DIRECTIONS — Each line that holds the string "will" counts once. Say how many such lines the entries have, giving the number only.

Source records —

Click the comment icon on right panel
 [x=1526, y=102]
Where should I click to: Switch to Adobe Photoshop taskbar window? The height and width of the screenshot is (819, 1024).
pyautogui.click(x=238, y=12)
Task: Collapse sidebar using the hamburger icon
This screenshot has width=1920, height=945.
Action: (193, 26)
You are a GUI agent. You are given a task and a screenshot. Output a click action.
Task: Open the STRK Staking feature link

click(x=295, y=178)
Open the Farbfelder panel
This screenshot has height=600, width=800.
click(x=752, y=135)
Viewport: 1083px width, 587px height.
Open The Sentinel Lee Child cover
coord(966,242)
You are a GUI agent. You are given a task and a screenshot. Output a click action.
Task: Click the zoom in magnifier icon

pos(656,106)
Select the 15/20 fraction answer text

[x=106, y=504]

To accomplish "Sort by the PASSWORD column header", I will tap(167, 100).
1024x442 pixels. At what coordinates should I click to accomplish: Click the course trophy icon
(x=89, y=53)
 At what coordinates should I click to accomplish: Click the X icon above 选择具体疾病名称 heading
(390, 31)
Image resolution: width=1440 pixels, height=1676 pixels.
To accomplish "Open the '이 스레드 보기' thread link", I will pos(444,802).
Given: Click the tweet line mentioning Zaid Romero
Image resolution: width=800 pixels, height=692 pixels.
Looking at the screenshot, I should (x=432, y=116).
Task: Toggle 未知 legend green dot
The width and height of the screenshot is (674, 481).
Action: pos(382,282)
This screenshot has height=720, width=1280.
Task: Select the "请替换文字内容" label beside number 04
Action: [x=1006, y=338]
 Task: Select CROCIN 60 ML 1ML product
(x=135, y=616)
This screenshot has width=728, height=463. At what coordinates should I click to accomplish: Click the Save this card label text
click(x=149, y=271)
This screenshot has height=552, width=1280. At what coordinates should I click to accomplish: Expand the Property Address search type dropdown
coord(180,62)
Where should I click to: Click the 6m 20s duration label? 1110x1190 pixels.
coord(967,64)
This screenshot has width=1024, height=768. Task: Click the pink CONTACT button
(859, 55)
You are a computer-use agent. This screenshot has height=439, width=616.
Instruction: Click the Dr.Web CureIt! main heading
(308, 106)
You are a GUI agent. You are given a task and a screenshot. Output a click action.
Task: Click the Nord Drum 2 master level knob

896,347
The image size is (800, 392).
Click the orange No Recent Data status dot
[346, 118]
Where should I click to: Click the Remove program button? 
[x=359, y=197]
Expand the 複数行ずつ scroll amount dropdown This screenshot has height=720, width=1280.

OUTPUT FOR THIS TASK — 2